── Given data
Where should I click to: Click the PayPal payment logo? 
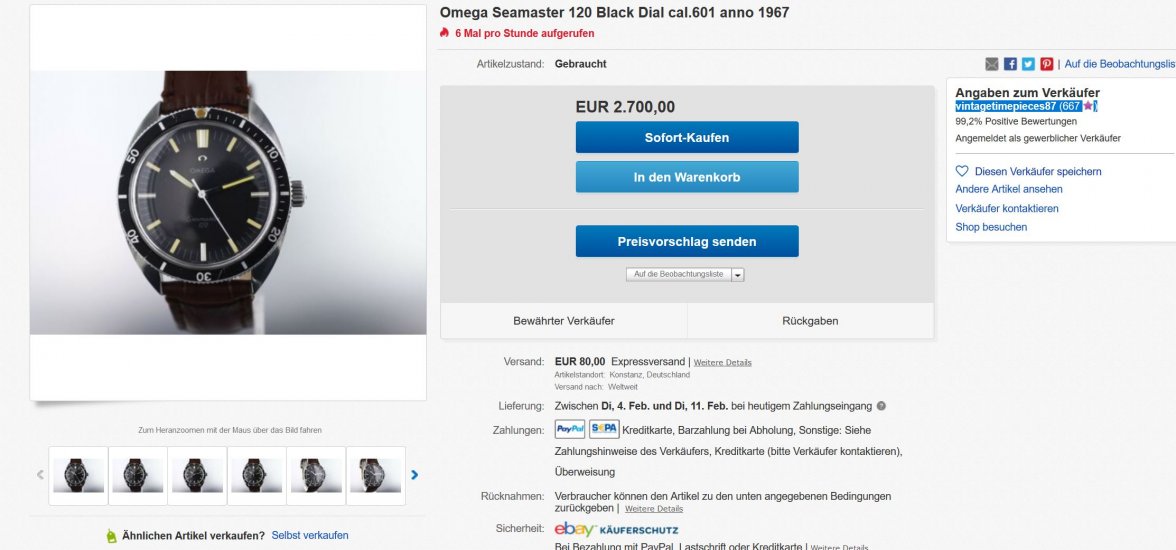[570, 429]
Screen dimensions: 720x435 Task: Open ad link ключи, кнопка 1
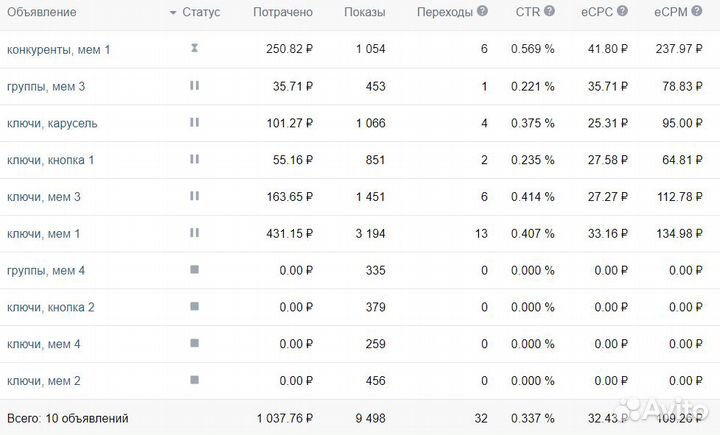click(50, 160)
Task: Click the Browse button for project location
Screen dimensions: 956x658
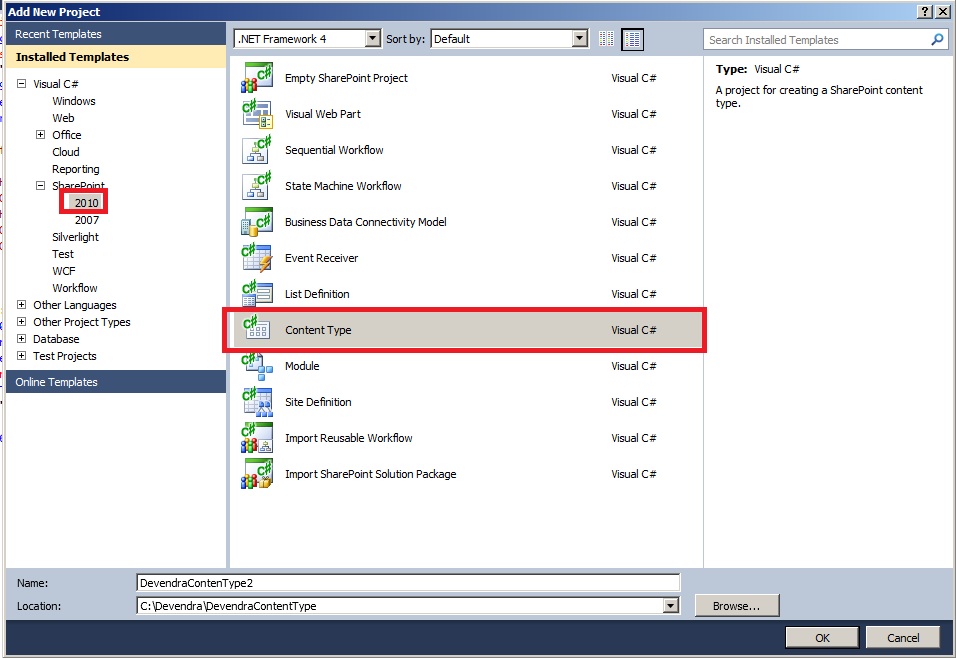Action: pos(737,605)
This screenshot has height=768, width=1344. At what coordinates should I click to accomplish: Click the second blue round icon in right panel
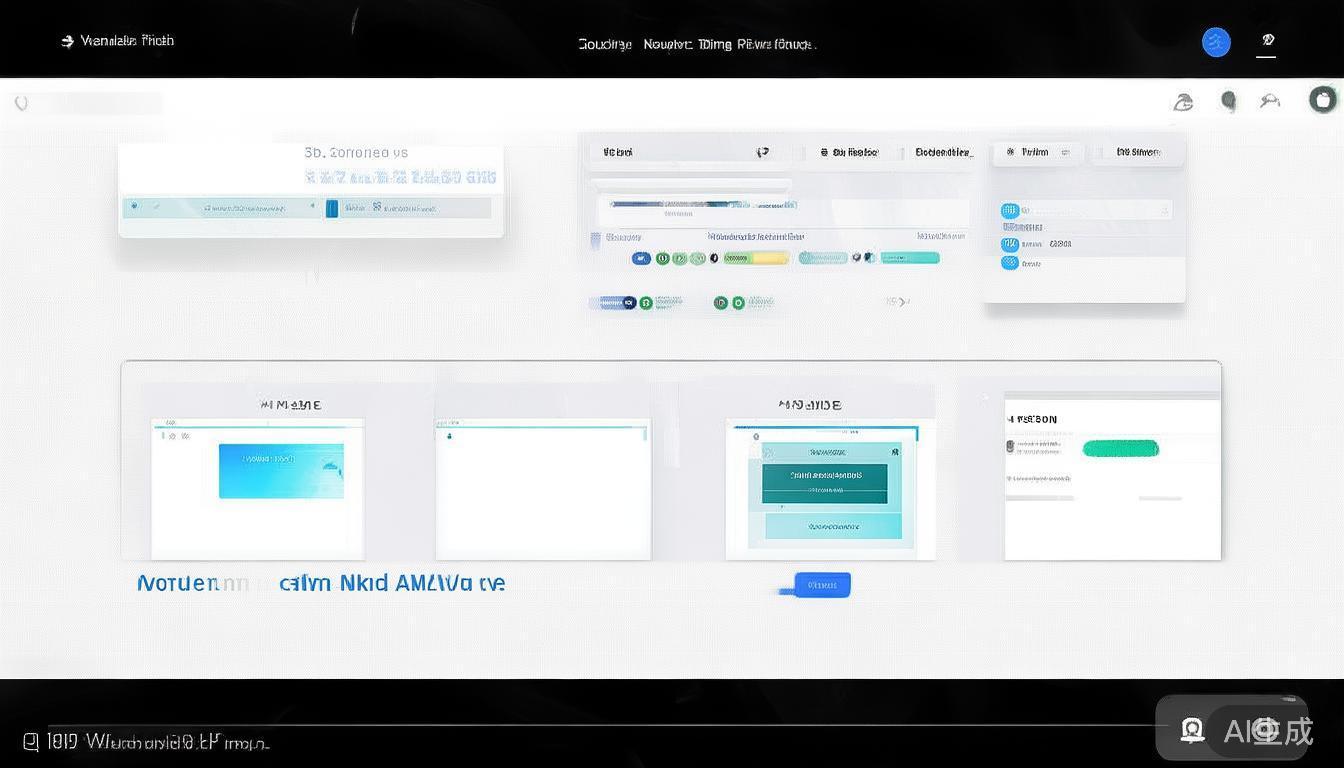(1010, 244)
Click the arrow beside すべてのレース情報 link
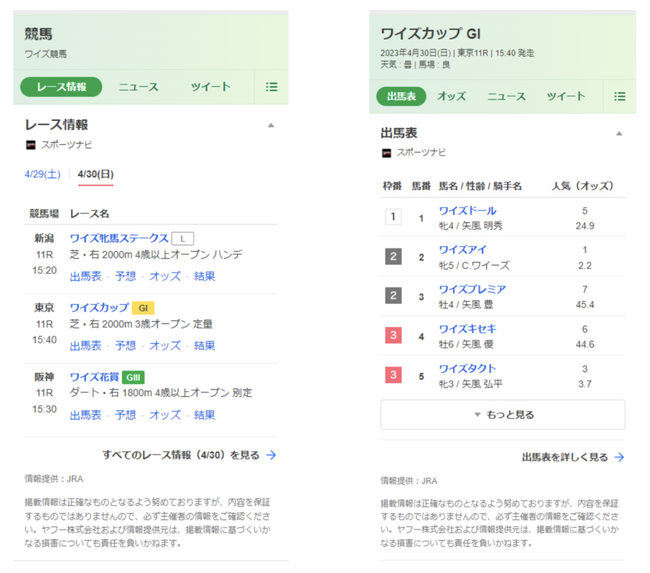This screenshot has width=650, height=573. tap(271, 455)
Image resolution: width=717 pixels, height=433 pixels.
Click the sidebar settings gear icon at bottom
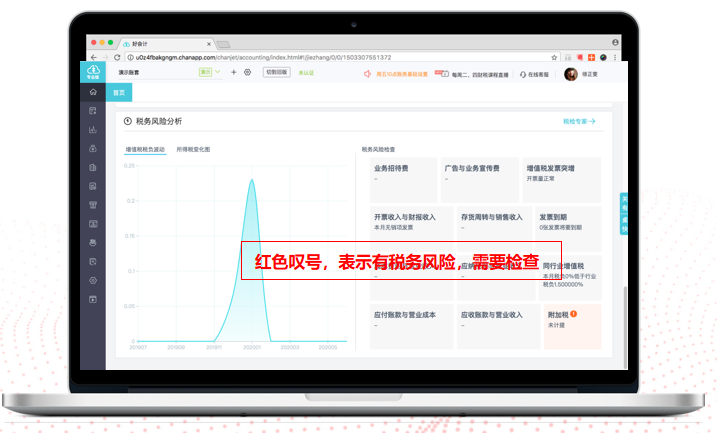[x=92, y=280]
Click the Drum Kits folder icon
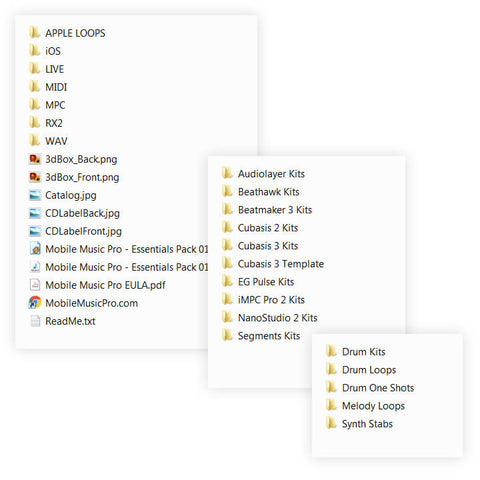 pyautogui.click(x=331, y=351)
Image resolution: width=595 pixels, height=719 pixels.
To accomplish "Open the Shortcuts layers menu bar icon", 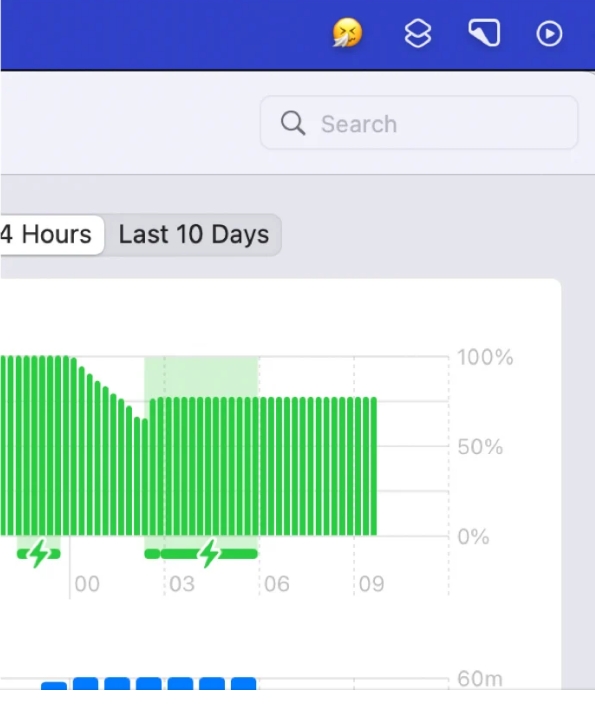I will (x=418, y=33).
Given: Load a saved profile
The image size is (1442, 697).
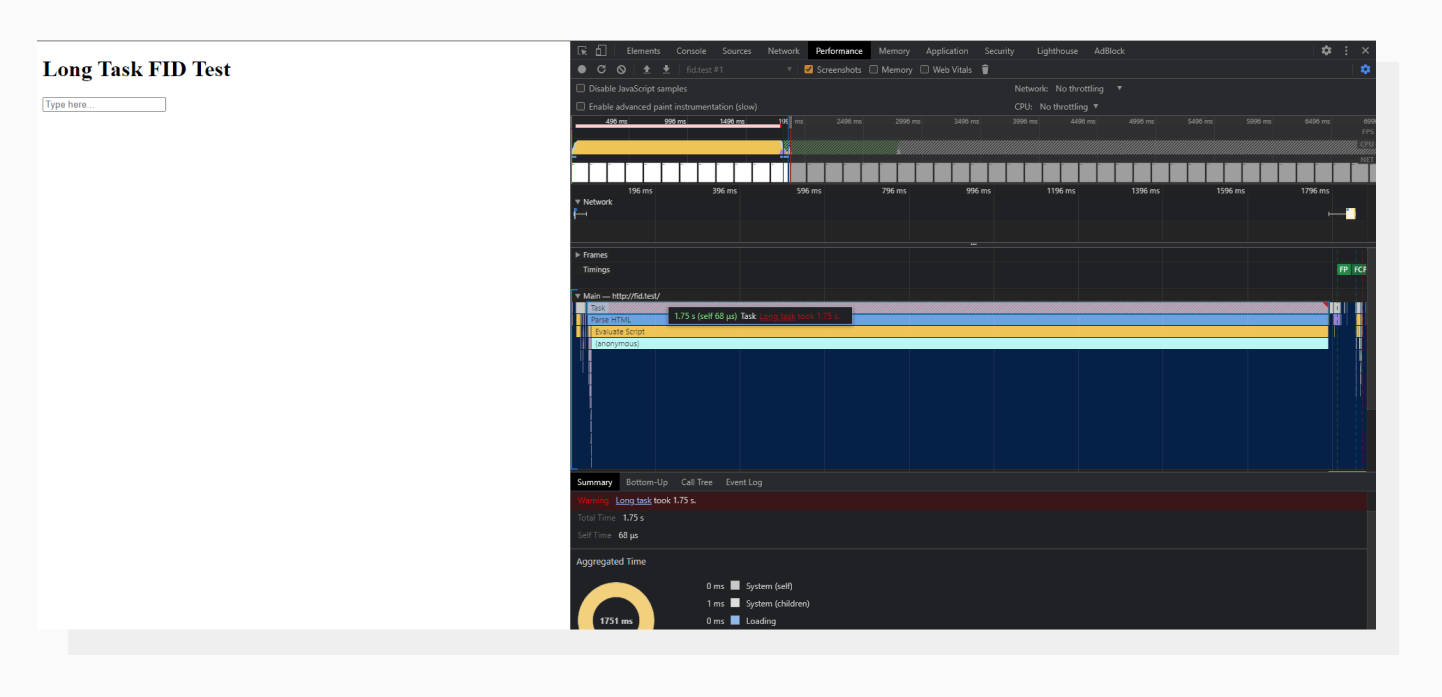Looking at the screenshot, I should tap(646, 69).
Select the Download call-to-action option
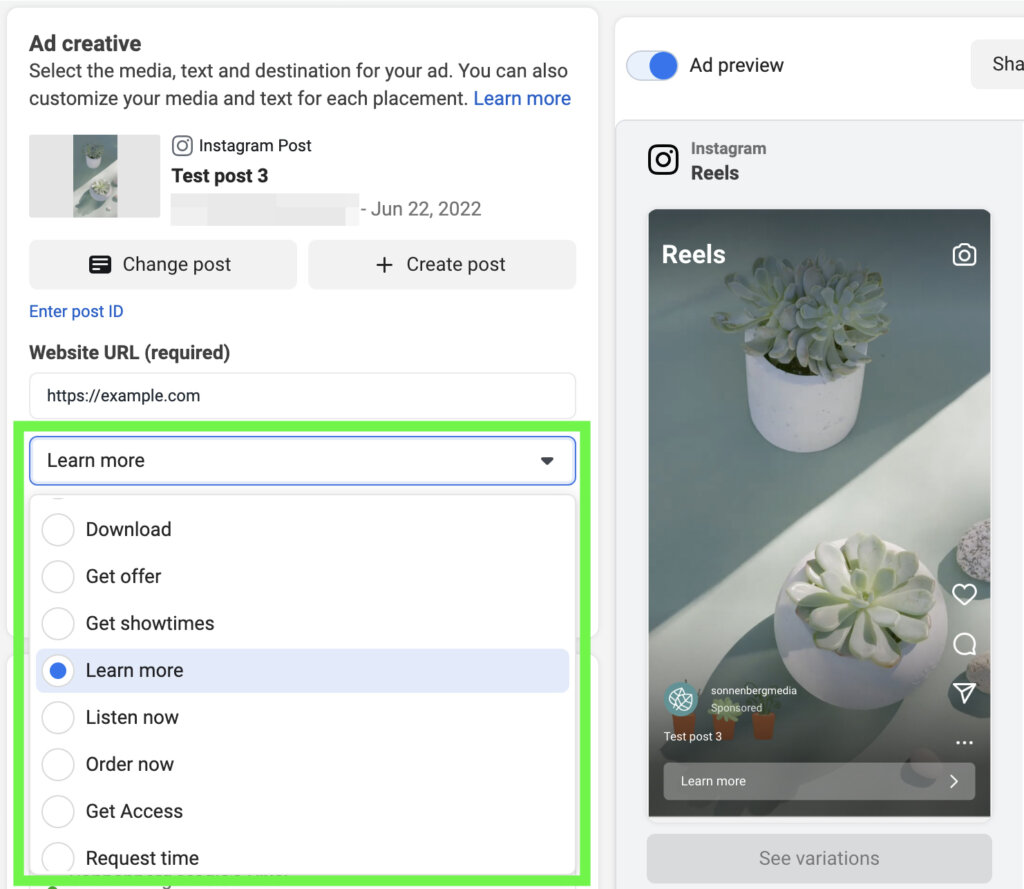The width and height of the screenshot is (1024, 889). click(57, 529)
────
Only lines with the word "resolution" are wanted; pull each of them from the records.

Image resolution: width=717 pixels, height=433 pixels.
Image resolution: width=595 pixels, height=719 pixels.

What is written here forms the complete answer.